La raison première ? La difficulté d’accès, occasionnant une gêne pour les agents du service des jardins chargés de les vider régulièrement. Mais derrière cette excuse « technique » se cache une réelle volonté politique. Celle d’améliorer la propreté de ce quartier pas vraiment réputé pour. Un paradoxe ? Pas tant que ça.

Marina a le dos courbé et s’affaire à plier ses cartons pour les faire rentrer dans la benne souterraine de tri. Cette habitante de Caen vient régulièrement dans la capitale bretonne pour rendre visite à ses beaux-parents. Depuis des années, elle fait ce constat accablant : « c’est hyper sale ». Elle se redresse et poursuit. « J’ai l’impression que les gens posent tout au pied des poubelles et se barrent. On trouve de tout ici. Des meubles, des vieilles télés, des cartons. C’est n’importe quoi ». Un couple de retraités habitant le quartier depuis bien longtemps abonde. « On voit des couches balancées par les fenêtres. C’est de pire en pire. Pardonnez-moi l’expression mais c’est dégueulasse ». Un agent de la ville marche vers eux, une pince de ramassage à la main. Surpris de nous voir nous intéresser à son travail et surtout résigné. « On fait ce qu’on peut mais c’est désolant. Il n’y a qu’à venir le lundi pour le voir. Quand on ne travaille pas, il y en a partout. C’est désespérant ».

Dans le quartier du Blosne, à Rennes, des panneaux ont été installés pour indiquer où les poubelles ont été enlevées.
Dans le quartier du Blosne, à Rennes, des panneaux ont été installés pour indiquer où les poubelles ont été enlevées. - C. Allain / 20 Minutes

Quand on interroge cet agent sur la suppression des corbeilles actée il y a quelques jours, il nous avoue ne pas être au courant. Est-ce que cela changera quelque chose ? « Sans doute pas ». L’adjoint en charge de la propreté n’est pas du même avis. « Nous avons supprimé toutes les corbeilles de certains espaces parce qu’ils étaient difficiles d’accès. Ce que l’on constate, c’est que ça fonctionne plutôt bien. Les gens repartent avec leurs déchets et les jettent plus loin dans un point d’apport volontaire. C’est comme quand on va à la plage ou en forêt », explique Cyrille Morel.

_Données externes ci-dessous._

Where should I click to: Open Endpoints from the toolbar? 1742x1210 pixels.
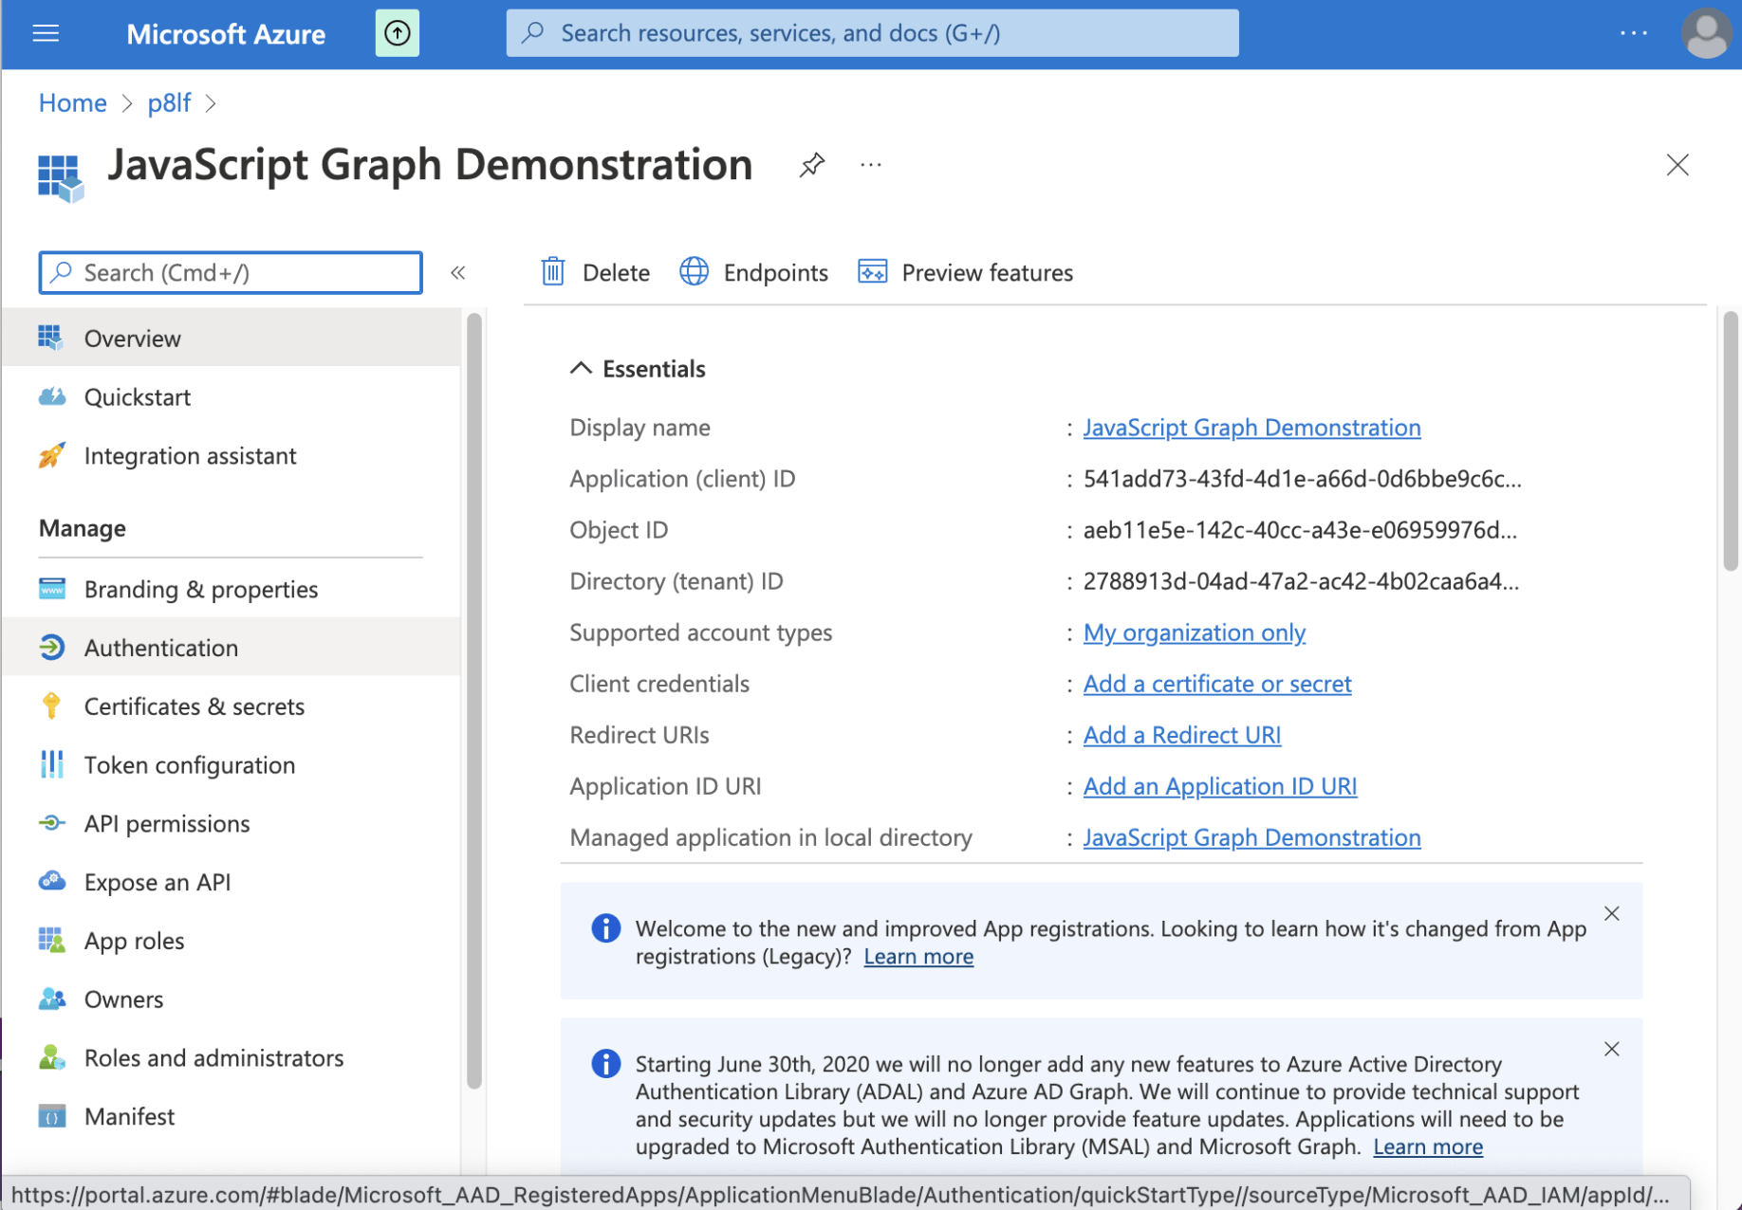[754, 272]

L’avantage de ces points, c’est qu’ils permettent de faire le tri des plastiques, des cartons et du verre. Essentiel dans une métropole qui dispose des consignes de tri les plus performantes. « Le problème des corbeilles, c’est qu’on y trouve n’importe quoi. C’est compliqué à gérer pour les agents, d’autant plus que beaucoup de gens posent tout à côté », poursuit l’adjoint à la propreté.

Les parcs où le dispositif est testé sont propres

Depuis la mise en place de son « plan propreté » en 2018, la municipalité rennaise a supprimé les corbeilles des Jardins de la confluence, un espace vert donnant sur la Vilaine réputé pour accueillir des apéros réguliers. L’absence de corbeilles sur place est compensée par la proximité de points de tri de grande contenance, capable d’absorber un week-end de fête. Ici comme dans les grandes prairies Saint-Martin, le dispositif se révèle efficace et les bouteilles de rosé pamp’ou autre canettes trouvent leur place dans des bacs dédiés au verre. Surtout, les dépôts « sauvages » au pied des poubelles ont quasiment disparu. « On s’inspire de ce qui se fait dans certains pays comme le Japon ou la Suisse. Il y a un appel au civisme ».

Partout là où les corbeilles ont été supprimées, la ville a installé des petits panneaux expliquant sa démarche et indiquant la poubelle la plus proche. En marchant dans les allées du Blosne, nous avons constaté que les nouveaux espaces sans poubelle étaient propres. Mais que les abords des points de tri sélectif étaient jonchés de détritus. L’appel au civisme n’a pas été entendu de tous.